It's hard to believe that the Dead could sink this low. But now that they've finally made it, they probably don't care. After all, they have a lot of mouths to feed.

(by Lanky Lirstrot, from the Spectrum (University at Buffalo), 15 October 1971) 

* * *

LIVE DEAD

The Grateful Dead, like all bands, have their off nights on stage but when they're on, they have a reputation as being one of the finest performing bands in the nation. The new Live Dead album has it all sifted out for you, and in a time when so many groups are turning out quickie "live" albums, the Dead stand miles ahead of the field.
One positive feature is that it's not just a rehash of old material, with only one tune having appeared on a former album.
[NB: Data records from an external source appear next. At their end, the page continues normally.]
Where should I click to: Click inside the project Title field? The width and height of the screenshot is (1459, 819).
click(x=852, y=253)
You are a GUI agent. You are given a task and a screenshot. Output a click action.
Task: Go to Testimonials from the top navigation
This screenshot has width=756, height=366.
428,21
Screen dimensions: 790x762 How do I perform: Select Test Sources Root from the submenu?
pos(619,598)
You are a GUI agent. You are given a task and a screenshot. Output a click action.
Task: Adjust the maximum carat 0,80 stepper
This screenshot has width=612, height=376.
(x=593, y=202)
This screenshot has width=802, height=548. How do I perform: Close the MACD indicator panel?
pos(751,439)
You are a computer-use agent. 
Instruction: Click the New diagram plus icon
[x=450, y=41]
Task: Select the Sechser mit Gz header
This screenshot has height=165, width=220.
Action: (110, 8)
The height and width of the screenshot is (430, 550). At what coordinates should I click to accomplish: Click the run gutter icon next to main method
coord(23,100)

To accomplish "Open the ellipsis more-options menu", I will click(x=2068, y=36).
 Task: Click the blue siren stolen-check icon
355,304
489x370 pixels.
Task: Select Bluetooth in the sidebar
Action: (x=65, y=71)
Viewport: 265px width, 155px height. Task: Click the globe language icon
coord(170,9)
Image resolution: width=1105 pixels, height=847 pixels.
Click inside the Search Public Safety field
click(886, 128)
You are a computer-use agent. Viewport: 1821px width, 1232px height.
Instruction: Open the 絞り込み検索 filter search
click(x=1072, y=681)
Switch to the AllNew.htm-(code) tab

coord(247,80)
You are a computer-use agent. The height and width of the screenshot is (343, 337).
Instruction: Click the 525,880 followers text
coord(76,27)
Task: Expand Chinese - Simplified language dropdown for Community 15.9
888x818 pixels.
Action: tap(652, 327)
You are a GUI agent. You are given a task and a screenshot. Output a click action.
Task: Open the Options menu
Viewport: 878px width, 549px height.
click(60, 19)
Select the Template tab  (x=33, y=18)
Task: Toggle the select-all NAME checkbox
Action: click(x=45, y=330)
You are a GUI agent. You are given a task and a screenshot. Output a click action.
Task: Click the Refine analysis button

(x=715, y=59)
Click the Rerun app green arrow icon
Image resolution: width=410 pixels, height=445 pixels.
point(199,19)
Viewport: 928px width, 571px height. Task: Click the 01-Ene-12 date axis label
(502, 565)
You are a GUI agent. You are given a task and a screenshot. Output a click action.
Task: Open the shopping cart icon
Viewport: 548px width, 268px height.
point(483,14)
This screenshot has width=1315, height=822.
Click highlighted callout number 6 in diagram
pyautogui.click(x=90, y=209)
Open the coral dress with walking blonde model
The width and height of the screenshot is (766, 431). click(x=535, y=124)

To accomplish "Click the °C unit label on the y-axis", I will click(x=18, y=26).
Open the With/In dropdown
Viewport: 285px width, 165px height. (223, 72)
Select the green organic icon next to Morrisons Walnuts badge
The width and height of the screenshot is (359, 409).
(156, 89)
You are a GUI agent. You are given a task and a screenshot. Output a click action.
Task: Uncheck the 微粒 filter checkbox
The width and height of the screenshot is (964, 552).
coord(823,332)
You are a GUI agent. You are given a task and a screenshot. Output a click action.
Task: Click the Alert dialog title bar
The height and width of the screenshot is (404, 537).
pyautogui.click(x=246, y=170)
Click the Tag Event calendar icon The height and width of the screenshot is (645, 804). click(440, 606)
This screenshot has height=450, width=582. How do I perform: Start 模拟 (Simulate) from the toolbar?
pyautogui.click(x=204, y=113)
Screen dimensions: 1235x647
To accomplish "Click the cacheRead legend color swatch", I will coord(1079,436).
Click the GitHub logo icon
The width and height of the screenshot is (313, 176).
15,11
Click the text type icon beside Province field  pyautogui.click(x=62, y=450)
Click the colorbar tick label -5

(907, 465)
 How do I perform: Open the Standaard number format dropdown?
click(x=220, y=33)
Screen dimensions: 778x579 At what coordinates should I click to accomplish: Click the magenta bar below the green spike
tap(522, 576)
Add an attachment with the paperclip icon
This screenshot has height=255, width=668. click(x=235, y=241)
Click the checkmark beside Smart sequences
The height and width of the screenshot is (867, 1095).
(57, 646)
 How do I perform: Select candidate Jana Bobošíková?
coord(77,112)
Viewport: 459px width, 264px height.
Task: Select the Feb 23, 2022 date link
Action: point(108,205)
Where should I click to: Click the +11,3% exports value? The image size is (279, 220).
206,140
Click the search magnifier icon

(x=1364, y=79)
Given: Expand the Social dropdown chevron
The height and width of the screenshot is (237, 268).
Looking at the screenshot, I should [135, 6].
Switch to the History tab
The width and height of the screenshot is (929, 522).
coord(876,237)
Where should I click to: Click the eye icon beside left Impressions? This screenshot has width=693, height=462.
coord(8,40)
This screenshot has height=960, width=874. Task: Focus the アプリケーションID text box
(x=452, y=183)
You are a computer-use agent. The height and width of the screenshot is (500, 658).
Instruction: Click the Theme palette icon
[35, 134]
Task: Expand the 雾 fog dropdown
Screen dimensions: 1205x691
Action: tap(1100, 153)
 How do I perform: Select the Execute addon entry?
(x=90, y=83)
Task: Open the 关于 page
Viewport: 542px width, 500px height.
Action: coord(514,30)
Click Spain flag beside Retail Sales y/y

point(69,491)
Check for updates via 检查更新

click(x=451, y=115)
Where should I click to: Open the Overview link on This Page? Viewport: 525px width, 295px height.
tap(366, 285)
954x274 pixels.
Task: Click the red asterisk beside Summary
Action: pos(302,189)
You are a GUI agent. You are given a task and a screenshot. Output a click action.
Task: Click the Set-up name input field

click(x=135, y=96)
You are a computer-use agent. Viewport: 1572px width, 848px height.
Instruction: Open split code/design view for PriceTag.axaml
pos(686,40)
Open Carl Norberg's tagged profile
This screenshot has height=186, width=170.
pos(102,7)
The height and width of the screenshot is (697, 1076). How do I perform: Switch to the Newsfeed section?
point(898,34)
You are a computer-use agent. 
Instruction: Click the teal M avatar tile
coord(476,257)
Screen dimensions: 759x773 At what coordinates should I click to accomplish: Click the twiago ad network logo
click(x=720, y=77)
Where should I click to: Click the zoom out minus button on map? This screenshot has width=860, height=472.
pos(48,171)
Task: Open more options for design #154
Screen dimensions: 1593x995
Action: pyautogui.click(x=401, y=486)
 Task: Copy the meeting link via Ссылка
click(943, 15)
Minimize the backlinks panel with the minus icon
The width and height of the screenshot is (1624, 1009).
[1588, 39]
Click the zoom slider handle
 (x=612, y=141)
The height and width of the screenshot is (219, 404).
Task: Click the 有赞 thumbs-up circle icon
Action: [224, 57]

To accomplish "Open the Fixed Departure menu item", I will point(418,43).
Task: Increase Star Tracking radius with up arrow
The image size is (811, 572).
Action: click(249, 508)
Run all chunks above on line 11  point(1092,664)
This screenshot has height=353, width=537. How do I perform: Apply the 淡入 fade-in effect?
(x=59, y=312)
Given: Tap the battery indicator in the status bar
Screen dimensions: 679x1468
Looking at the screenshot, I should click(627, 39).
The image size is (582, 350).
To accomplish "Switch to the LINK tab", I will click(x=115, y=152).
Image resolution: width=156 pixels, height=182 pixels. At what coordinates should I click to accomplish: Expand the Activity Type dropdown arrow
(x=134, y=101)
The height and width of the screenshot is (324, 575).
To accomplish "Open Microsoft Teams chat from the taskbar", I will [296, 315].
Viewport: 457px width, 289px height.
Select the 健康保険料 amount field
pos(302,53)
The new version of "The Other One" surpasses the original that appeared on their Anthem of the Sun album.
Furthermore, if you've been Grand Funked, Iron Butterflied, or Led Zepplined into heavy oblivion, this album is for you. Each song is light without sounding thin at the same time. Jerry Garcia's delicate guitar riffs, which make song after song float in the air, have no comparison.
This Live Dead album is much different from their earlier live album. The singing is improved. The cuts are much shorter and more oriented towards the type of material which has appeared on their last two albums than to electronic music (with the exception, again, of "The Other One" which shows the Dead haven't forgotten how to "do it.") There's a little light boogie music in "Bertha" and "Playing in the Band", some old time rockin' with "Johnny B. Goode" and "Not Fade Away," tinges of country in "Mama Tried" and "Me and Bobby McGee", and a bit of blues with "Big Boss Man".
If you've never bought a Grateful Dead Album before, you couldn't start with a better one than this. Just look for the skeleton on the cover.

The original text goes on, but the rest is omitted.